The simulation was conducted in MATLAB R2018a, and the underwater sensor nodes of UASN are all the same. Few researchers have considered SLP in UASNs; therefore, we selected two coverage schemes for water environment as comparison algorithms to show the importance and necessity of researching location privacy in UASN.
Before presenting the performance of the ConeSLP scheme, we first show the weakness (Wang W et al., 2019; Chang et al., 2019).
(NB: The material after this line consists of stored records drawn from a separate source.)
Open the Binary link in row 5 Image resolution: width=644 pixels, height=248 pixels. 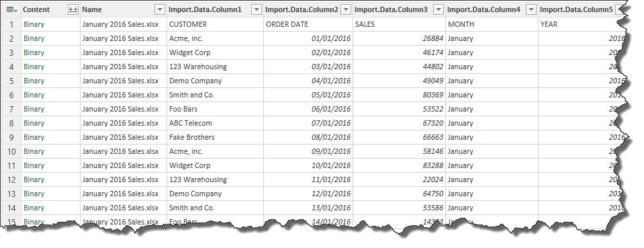click(34, 81)
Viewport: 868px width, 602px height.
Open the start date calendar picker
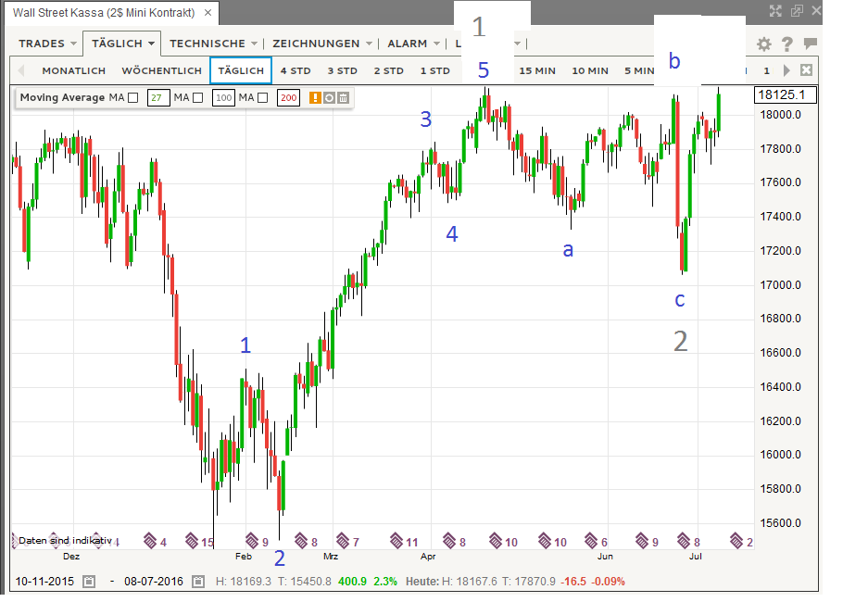tap(89, 582)
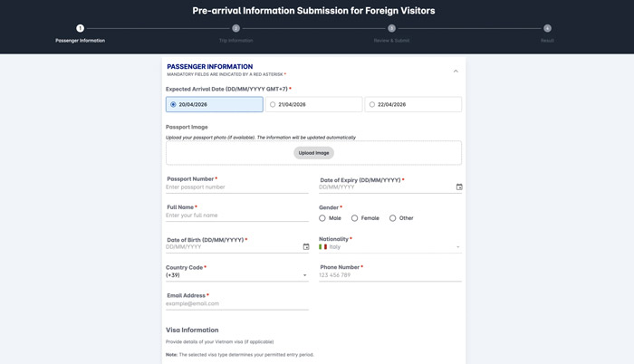634x364 pixels.
Task: Click step 1 Passenger Information circle
Action: click(x=80, y=28)
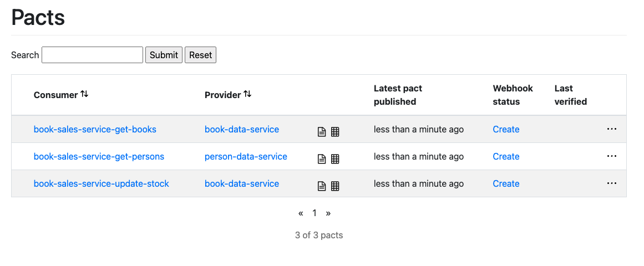Expand options menu for book-sales-service-update-stock row

click(x=612, y=183)
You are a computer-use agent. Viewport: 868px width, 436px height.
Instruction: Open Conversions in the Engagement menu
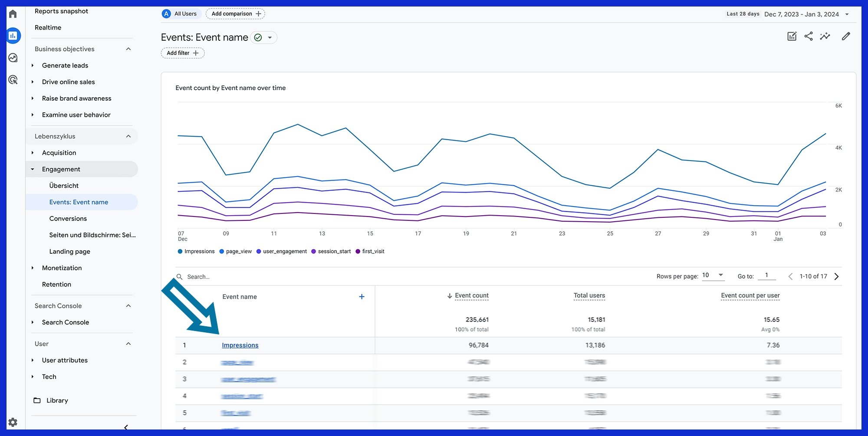coord(68,219)
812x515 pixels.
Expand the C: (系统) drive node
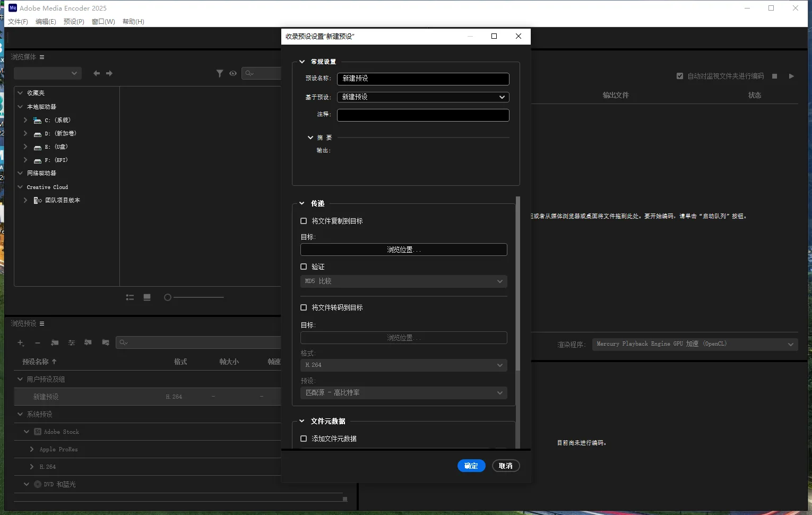(x=25, y=120)
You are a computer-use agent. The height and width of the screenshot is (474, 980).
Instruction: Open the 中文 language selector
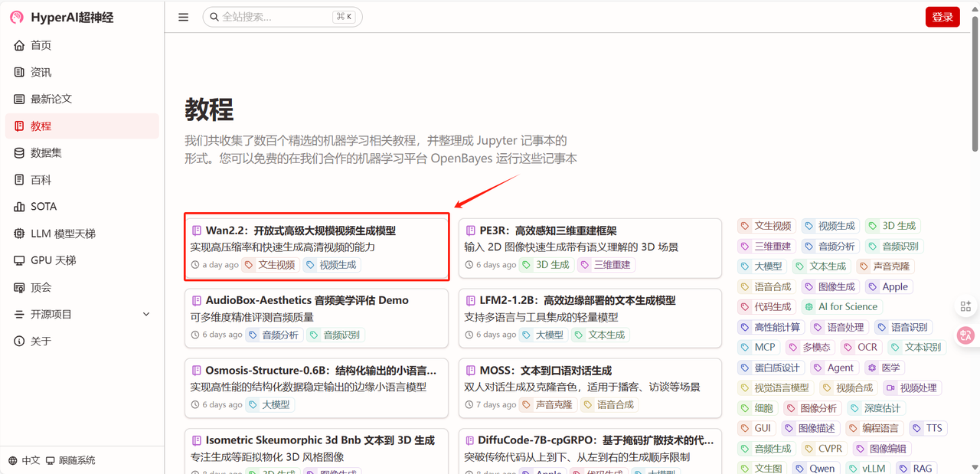pyautogui.click(x=25, y=460)
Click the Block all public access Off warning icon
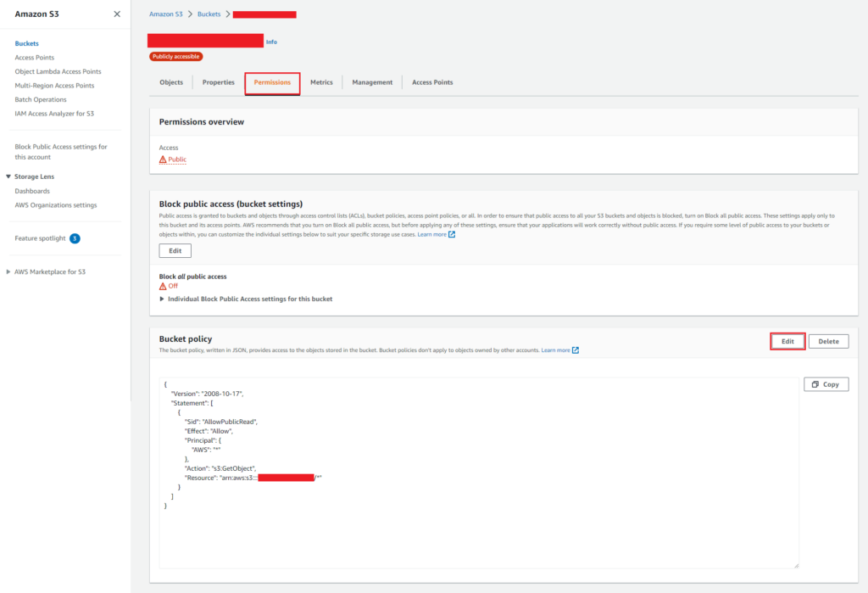The width and height of the screenshot is (868, 593). (163, 286)
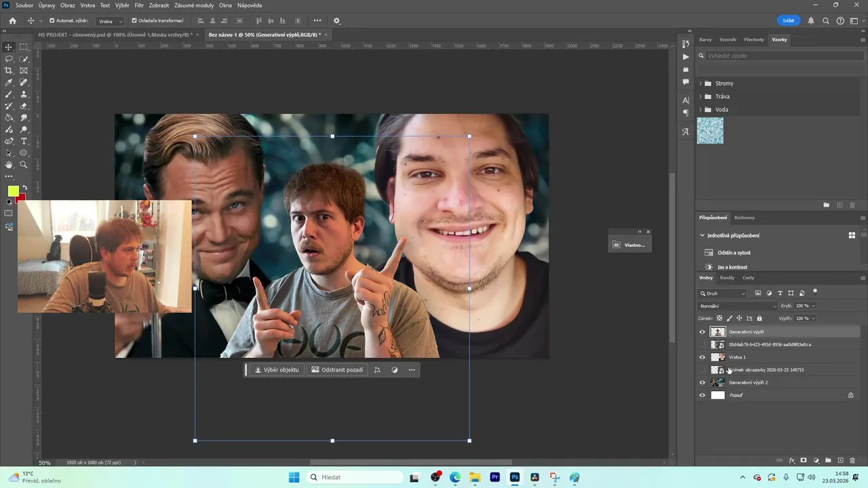Lock all attributes with the padlock icon
Screen dimensions: 868x488
760,318
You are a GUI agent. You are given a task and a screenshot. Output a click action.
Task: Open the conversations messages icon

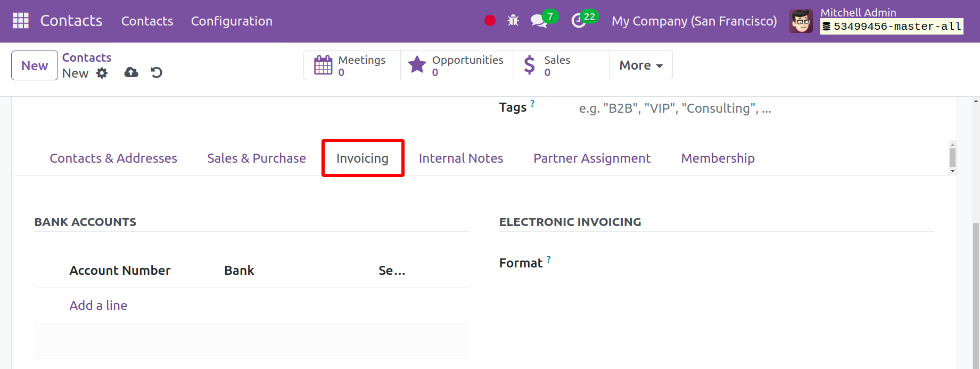click(539, 21)
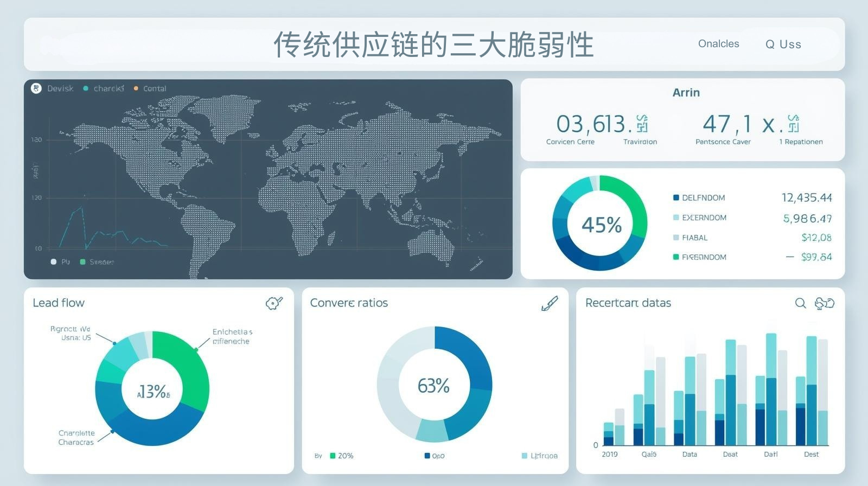Toggle the orange Contal legend dot on map

tap(136, 88)
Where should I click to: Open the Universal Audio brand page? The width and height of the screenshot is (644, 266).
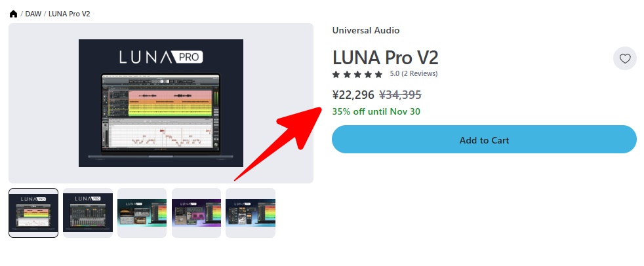(365, 30)
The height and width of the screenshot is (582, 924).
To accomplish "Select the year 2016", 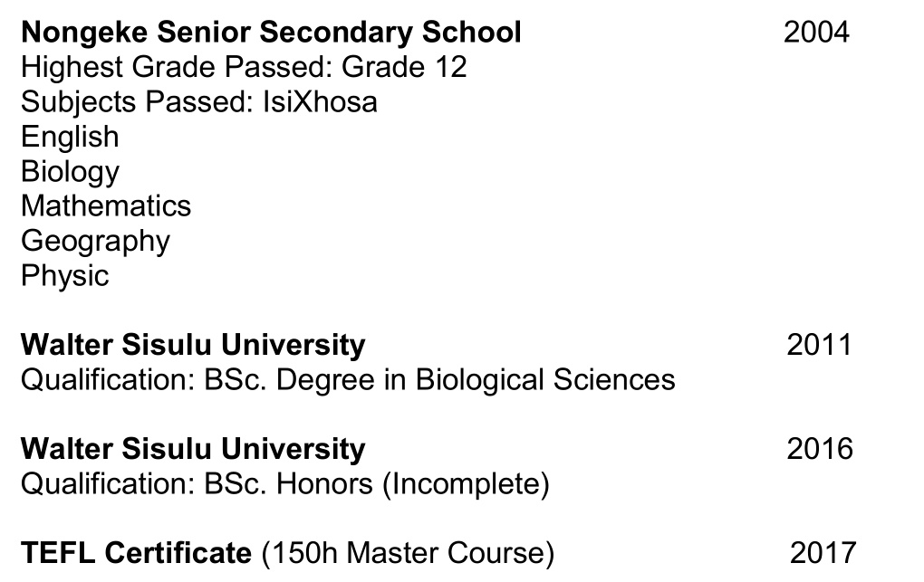I will tap(819, 449).
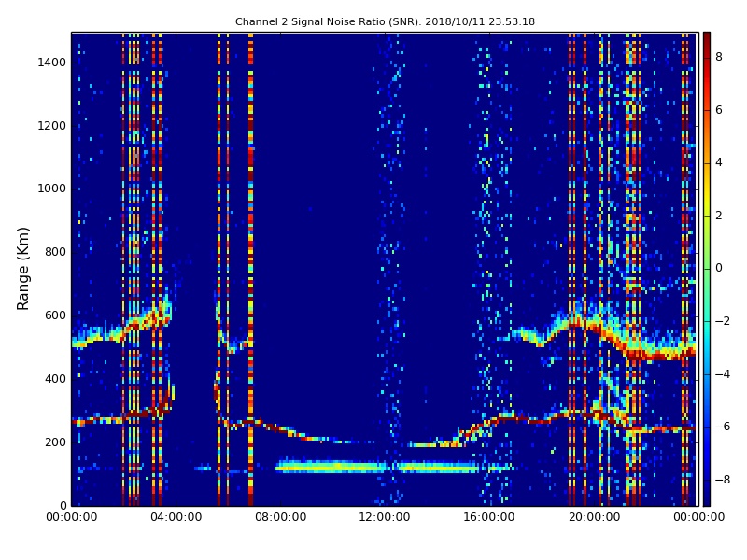
Task: Click the 1000 range tick label
Action: click(51, 189)

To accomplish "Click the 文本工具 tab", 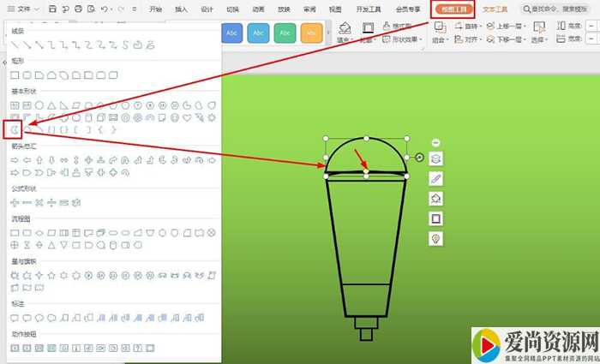I will point(495,9).
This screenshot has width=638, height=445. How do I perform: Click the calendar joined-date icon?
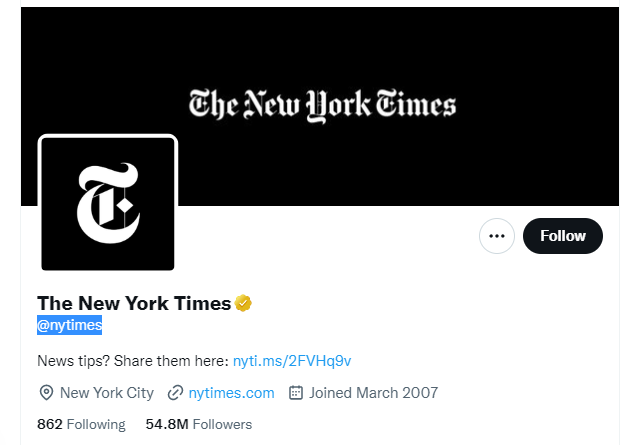tap(296, 393)

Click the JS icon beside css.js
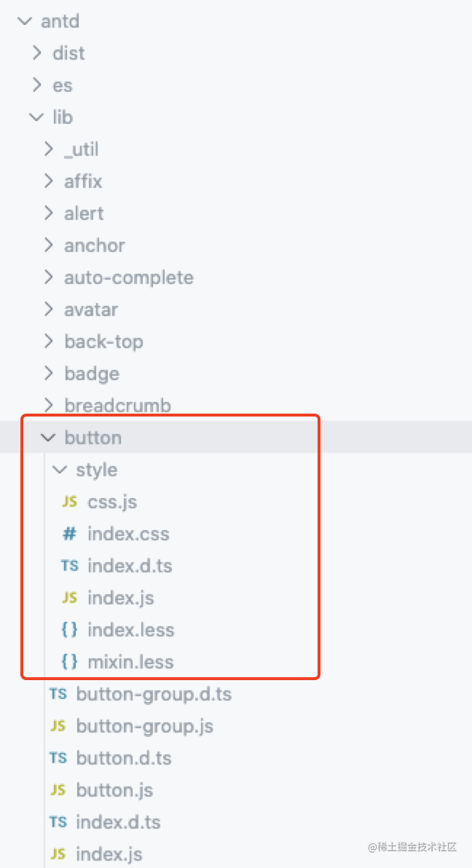[x=69, y=502]
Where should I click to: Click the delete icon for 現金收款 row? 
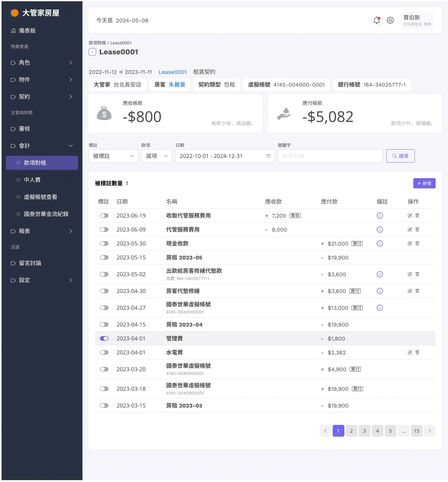[417, 243]
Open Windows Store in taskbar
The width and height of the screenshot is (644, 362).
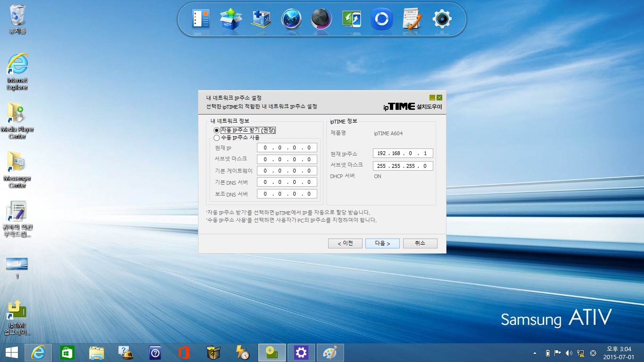[x=67, y=353]
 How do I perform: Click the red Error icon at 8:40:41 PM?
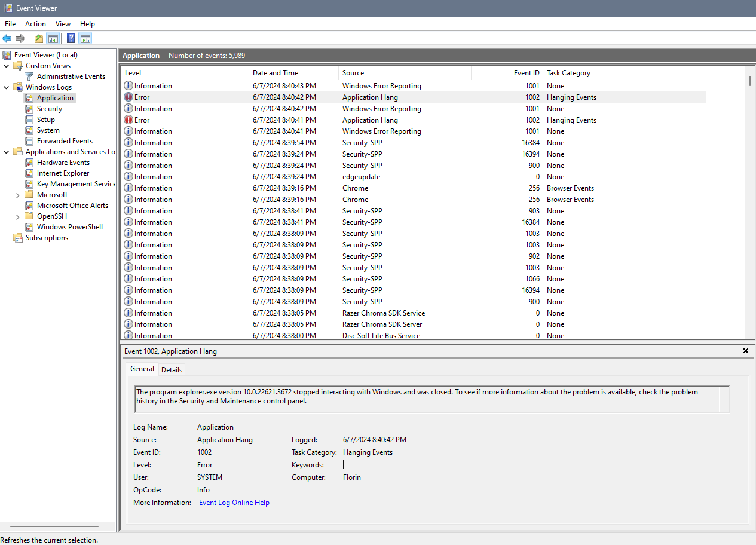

Similar to the common UASN routing scheme, these two schemes are area coverage methods and not suitable for the network model in this research. The more nodes that can communicate directly with the sink node, the longer the lifetime of a UASN. This is because in a UASN, the nodes near the base station consume the most energy. As shown in Figure 13, ConeSLP scheme deploys nodes in a cone, and the schemes deploy nodes in a cylinder (Wang et al., 2019; Chang et al., 2019). The cone and the cylinder have the same height and radius, and the number of nodes deployed is the same. The network areas covered within the communication radius of the sink node are areas 1 and 2, respectively. In Figure 14A, the height of the cone and the cylinder is 800 m, the radius of the bottom surface is 300 m, and there are 1,000 nodes. In Figure 14B, the radius is changed to 500 m, and the rest of the metrics remain unchanged. In Figure 14A, when the communication radius expands to 150 or more, the number of nodes in area 2 exceeds that of area 1. As the radius of the cone and cylinder increases, as shown in Figure 14B, the number of nodes in area 1 is always greater than that in area 2. This shows that the larger the radius, the more the advantages of ConeSLP. In contrast, our proposed ConeSLP scheme takes SLP into consideration, and the lifetime of the network is longer than these previously proposed schemes.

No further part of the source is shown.